11 October 2013

Men are more likely to drink and drive: nearly a third admit to being over limit, compared to 10% of women

Men are much more likely than women to drink-drive, a study has found.

Twenty-seven per cent of men admitted to driving over the legal limit, compared to 10 per cent of women.

The research also found that 11 per cent of men insist they can still drive after having three drinks, while only 1 per cent of women would say the same. These alarming findings follow provisional figures released this month, suggesting drink-drive deaths rose by 26 per cent last year to 290, from 230 in 2011. It will be the first increase since records began in 1979 if it is borne out by official figures.

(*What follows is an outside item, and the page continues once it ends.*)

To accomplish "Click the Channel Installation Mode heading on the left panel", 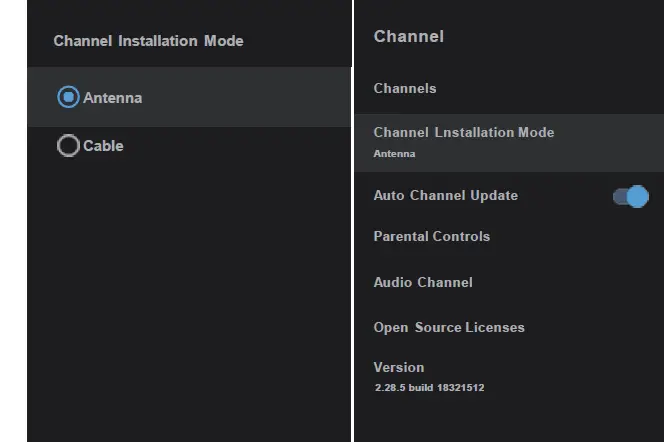I will click(148, 41).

The YouGov survey of 3,120 drivers found 36 per cent of men have driven the morning after drinking, despite suspecting they were over the limit, as have 22 per cent of women. Sue Longthorn of insurer Admiral, which commissioned the research, warned: “With summer in full swing and a bank holiday later this month, it’s vital people are aware of how much alcohol they are consuming.”  The poll, which coincides with a national police crackdown on the problem, identified a small core of habitual drink-drivers. Of those who admitted drink-driving, 2 per cent said they did so regularly and a further 5 per cent said it was occasionally. The results also show confusion over the legal limit, which is 80 milligrams of alcohol in 100 millilitres of blood. Only 13 per cent gave this correct answer.